Counting points on braid varieties and the Deligne--Simpson problem
Masoud Kamgarpour, Bailey Whitbread
TL;DR
This paper solves the isoclinic Deligne--Simpson problem for exceptional groups by counting points on braid varieties over finite fields, leading to new rigid irregular connections and advancing the understanding of braid varieties.
Contribution
It completes the isoclinic Deligne--Simpson problem for exceptional groups and introduces a novel counting method using braid varieties and finite fields.
Findings
Solved the isoclinic Deligne--Simpson problem for exceptional groups.
Established a new approach using point counting on braid varieties.

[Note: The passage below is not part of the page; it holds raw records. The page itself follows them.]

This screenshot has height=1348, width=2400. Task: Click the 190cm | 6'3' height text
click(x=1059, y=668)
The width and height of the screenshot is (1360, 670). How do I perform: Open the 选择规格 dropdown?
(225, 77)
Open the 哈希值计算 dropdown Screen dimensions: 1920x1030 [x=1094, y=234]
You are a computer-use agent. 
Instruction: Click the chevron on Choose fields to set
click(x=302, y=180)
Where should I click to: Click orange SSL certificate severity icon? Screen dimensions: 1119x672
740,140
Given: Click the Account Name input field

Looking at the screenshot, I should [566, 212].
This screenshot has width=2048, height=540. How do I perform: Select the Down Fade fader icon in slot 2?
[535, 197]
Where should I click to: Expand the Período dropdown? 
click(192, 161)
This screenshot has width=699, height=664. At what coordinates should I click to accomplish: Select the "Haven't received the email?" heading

Produced new examples of rigid irregular connections.
Abstract
We solve the isoclinic Deligne--Simpson problem for exceptional groups, completing a program initiated by Sage et al. and Jakob--Yun. As a by-product, we obtain new examples of physically rigid irregular connections on the projective line. Our approach uses the Riemann--Hilbert correspondence to reduce the problem to determining the non-emptiness of certain braid varieties associated to periodic braids. We show that this can be achieved by counting points over finite fields. Our approach is inspired by Lusztig's construction of a map from conjugacy classes in the Weyl group to unipotent classes.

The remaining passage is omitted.